WHAT YOU WILL DO | Write out all the lines below again, requests included, but shift every coordinate in the answers by -47. Leave the pictures out.

-- start STORED DATA --

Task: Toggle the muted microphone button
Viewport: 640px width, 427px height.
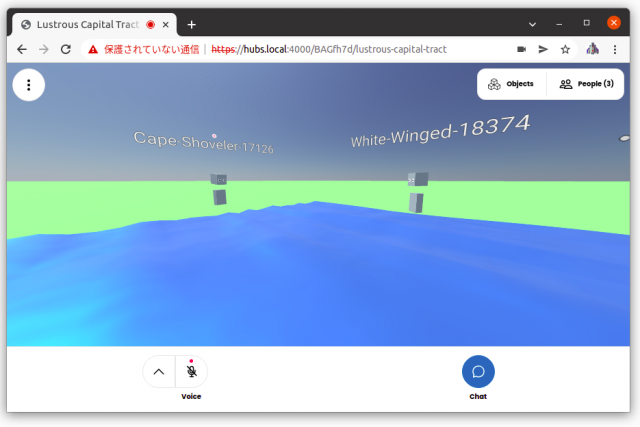Action: [191, 371]
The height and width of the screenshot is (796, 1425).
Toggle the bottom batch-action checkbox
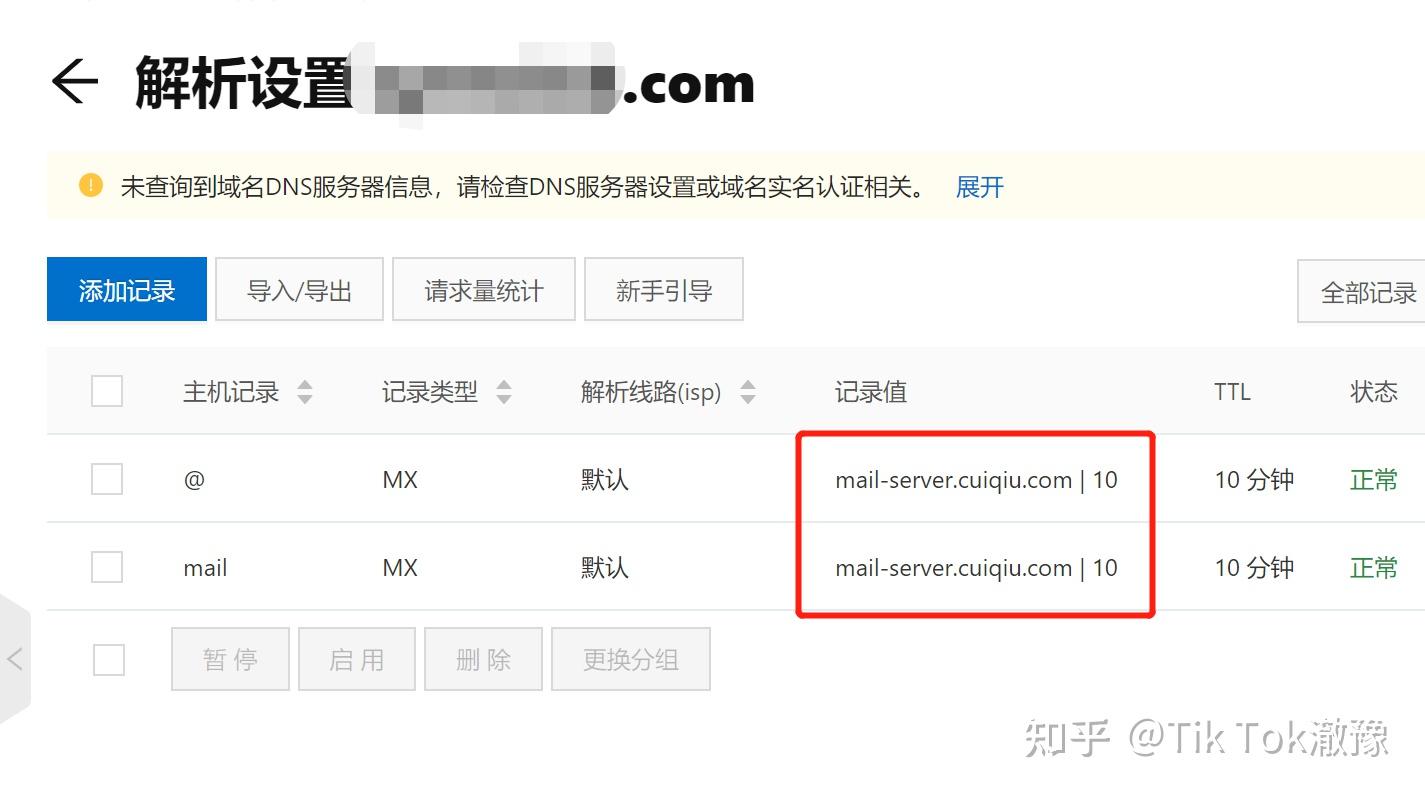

-- end STORED DATA --

COMPLETE RESPONSE |
Task: Toggle the muted microphone button
Viewport: 640px width, 427px height.
Action: [144, 324]
The height and width of the screenshot is (796, 1425).
Toggle the bottom batch-action checkbox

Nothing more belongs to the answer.